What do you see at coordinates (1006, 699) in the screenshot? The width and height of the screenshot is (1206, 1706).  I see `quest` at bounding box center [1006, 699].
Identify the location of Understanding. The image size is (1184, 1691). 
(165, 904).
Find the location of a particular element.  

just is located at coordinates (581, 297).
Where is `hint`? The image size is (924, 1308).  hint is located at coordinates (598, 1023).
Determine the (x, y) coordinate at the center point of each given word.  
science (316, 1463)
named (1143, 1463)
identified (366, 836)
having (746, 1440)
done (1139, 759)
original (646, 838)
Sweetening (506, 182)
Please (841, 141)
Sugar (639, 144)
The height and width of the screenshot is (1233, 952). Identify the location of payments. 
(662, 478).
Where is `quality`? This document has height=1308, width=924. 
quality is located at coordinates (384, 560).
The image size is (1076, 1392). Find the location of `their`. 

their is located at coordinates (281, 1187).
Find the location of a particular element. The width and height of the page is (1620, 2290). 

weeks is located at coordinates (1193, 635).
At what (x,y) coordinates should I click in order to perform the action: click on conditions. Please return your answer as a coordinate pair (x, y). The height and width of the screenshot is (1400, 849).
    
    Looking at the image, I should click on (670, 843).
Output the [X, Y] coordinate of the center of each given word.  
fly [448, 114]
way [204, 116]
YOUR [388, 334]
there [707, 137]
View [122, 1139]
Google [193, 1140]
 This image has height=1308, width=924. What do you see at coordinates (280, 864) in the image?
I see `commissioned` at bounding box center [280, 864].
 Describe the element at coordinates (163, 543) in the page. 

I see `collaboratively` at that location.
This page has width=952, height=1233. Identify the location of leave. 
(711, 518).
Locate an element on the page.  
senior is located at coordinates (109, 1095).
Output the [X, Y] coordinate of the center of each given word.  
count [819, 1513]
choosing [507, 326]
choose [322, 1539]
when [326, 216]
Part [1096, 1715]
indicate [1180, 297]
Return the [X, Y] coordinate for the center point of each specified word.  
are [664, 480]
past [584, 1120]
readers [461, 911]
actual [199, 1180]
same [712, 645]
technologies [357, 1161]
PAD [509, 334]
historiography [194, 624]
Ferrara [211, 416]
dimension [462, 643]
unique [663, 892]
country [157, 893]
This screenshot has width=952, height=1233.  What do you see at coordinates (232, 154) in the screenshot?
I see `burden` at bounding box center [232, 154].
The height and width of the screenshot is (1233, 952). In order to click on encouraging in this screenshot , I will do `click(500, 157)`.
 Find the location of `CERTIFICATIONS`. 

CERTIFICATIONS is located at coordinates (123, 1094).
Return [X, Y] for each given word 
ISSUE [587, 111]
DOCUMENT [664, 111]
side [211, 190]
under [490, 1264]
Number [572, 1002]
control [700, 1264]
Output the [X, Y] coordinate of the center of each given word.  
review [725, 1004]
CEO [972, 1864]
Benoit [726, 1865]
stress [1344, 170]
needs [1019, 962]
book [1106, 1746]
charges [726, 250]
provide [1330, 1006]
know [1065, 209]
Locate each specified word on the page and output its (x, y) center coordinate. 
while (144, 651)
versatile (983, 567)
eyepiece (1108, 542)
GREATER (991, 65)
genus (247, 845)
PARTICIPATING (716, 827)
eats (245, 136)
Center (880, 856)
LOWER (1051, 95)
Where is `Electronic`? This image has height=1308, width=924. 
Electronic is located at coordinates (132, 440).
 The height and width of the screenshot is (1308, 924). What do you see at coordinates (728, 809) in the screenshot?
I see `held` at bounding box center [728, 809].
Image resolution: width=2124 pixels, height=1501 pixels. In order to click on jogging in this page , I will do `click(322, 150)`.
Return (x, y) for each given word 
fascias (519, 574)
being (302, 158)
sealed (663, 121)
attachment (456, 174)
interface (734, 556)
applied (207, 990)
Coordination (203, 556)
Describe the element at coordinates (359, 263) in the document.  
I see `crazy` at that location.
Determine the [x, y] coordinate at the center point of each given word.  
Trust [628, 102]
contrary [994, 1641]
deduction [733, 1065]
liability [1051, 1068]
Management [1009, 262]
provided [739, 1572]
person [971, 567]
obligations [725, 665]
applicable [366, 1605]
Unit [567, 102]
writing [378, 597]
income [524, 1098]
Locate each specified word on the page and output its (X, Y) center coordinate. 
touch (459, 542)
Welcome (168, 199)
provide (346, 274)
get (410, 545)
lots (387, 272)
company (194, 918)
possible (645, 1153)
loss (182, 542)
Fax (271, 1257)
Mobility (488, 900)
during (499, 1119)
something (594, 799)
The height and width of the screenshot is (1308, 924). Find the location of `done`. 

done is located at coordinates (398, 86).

========================================

(CONSIGNES) Restitue sans rien y changer les lignes des données, en commençant par celle qui contient « past [584, 1120] » et en terminant par celle qui contient « side [211, 190] », ces deux lignes comprises.

(RÉPONSE À L'EXERCICE)
past [584, 1120]
readers [461, 911]
actual [199, 1180]
same [712, 645]
technologies [357, 1161]
PAD [509, 334]
historiography [194, 624]
Ferrara [211, 416]
dimension [462, 643]
unique [663, 892]
country [157, 893]
This screenshot has width=952, height=1233.  What do you see at coordinates (232, 154) in the screenshot?
I see `burden` at bounding box center [232, 154].
The height and width of the screenshot is (1233, 952). In order to click on encouraging in this screenshot , I will do `click(500, 157)`.
 Find the location of `CERTIFICATIONS`. 

CERTIFICATIONS is located at coordinates (123, 1094).
Return [X, Y] for each given word 
ISSUE [587, 111]
DOCUMENT [664, 111]
side [211, 190]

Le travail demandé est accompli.